1939—Former scullery maid Eleanor Rigby passed away at the age of 45. Her grave, which is located just a few yards away from where a 15 year-old Paul McCartney first saw John Lennon perform at a village fete with his band The Quarrymen, has become a tourist attraction for Beatles fans despite McCartney’s insistence that he was unaware of the tombstone when he wrote the song Eleanor Rigby

1955—The Chrysler Corporation introduces high fidelity record players for their 1956 line-up of cars. The unit measured about four inches high and less than a foot wide and mounted under the instrument panel. The seven inch discs spun at 16 2/3 rpm and required almost three times the number of grooves per inch as an LP. A set of 35 classical recordings were available that provided between 45 and 60 minutes of uninterrupted music. The players would be discontinued in 1961.

1960—Ringo Starr fills in for Pete Best when The Beatles play back-up at a recording session for Rory Storm and The Hurricanes' guitarist, Wally Eymond, in the small Akustik studio in Hamburg, Germany. Nine copies of a song called "Summertime" were pressed onto 78 RPM acetate discs, though none are known to have survived.

1965—The Who release the song My Generation, in which singer Roger Daltrey stutters the lyrics to get them to fit the tempo of the music. The song was initially banned by BBC radio, not because of it’s political message, but because the BBC thought the song might prove offensive to people with a stutter.

1965—Jimi Hendrix signs his first recording contract which grants him a mere 1% on royalties with a $1 signing bonus.

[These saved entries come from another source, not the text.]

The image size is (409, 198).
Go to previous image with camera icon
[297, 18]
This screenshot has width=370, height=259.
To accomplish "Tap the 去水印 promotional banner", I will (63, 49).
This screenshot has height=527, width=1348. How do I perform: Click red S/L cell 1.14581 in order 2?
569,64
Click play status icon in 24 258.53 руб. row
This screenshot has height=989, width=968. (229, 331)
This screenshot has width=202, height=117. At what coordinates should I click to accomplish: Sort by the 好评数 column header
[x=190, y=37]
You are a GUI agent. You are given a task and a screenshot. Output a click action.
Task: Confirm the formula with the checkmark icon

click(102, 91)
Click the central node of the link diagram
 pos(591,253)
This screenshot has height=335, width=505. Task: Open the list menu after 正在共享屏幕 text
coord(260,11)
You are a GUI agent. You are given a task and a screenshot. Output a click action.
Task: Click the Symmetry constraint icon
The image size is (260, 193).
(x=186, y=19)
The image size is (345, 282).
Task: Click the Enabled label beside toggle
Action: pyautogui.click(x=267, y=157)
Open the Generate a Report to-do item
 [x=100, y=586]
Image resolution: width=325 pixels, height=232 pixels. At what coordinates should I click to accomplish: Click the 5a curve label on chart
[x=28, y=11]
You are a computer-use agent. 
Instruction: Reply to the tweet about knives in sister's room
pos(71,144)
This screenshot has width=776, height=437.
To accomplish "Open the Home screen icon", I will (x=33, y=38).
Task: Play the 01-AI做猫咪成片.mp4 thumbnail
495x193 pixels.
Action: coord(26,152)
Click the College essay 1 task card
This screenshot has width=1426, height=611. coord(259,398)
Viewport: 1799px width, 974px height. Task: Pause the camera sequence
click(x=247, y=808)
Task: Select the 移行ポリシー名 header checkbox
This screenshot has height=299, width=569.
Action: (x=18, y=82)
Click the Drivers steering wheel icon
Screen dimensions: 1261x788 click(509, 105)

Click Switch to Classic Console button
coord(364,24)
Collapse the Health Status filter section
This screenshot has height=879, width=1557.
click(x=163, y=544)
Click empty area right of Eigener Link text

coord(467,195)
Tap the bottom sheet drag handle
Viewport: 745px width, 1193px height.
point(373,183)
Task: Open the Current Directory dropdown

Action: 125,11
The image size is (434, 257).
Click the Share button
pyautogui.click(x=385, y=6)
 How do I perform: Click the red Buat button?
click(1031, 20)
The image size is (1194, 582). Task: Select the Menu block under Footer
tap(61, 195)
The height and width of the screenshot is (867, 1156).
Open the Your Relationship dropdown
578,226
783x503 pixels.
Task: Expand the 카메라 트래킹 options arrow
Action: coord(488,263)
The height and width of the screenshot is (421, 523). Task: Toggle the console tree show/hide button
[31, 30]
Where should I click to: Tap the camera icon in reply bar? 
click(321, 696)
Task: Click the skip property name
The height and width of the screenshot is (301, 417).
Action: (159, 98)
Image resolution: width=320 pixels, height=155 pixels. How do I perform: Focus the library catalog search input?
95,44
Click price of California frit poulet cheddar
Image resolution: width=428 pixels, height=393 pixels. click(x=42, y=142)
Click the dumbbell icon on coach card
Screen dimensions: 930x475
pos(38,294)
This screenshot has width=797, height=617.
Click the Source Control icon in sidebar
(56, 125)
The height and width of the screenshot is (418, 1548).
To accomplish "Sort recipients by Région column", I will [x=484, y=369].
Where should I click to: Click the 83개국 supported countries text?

1966—Grace Slick quits the local San Francisco band The Great Society (which featured her then husband Jerry Slick, as well as her brother Darby Slick) to join Jefferson Airplane. She replaces Signe Toly Anderson, who left the band to have a baby.

1970—FCC Commissioner Nicholas Johnson responds to Vice President Spiro Agnew's charge that Rock music drives young people to drugs, by playing Rock music during a speech, saying that Agnew would do well to listen to song lyrics to understand what's happening around the US.

1970—Janis Joplin's ashes are scattered off the coast of California.

1971—Concert goers attending a performance of former teen heartthrob Ricky Nelson at Madison Square Garden begin booing as security guards remove patrons for smoking marijuana. Nelson mistakenly believes he is being booed, and in response pens the song Garden Party, which contains the chorus line “You can’t please everyone, so you might as well please yourself.” The song would be one of Nelson’s biggest hits, and his first song to chart in nearly a decade.

1985—Ricky Wilson, guitarist and founding member of the B-52s, died of AIDS at the age of 32.

1991—The Beatles’ label Apple Corp. settle their trademark infringement suit against Apple Computers out-of-court for an undisclosed settlement rumored to be around $29 million.

1997—Almost 23 years to the day after first topping the charts with Annie’s Song, John Denver is killed when his homemade light aircraft runs out of gas and crashes off the coast of Monterey, California.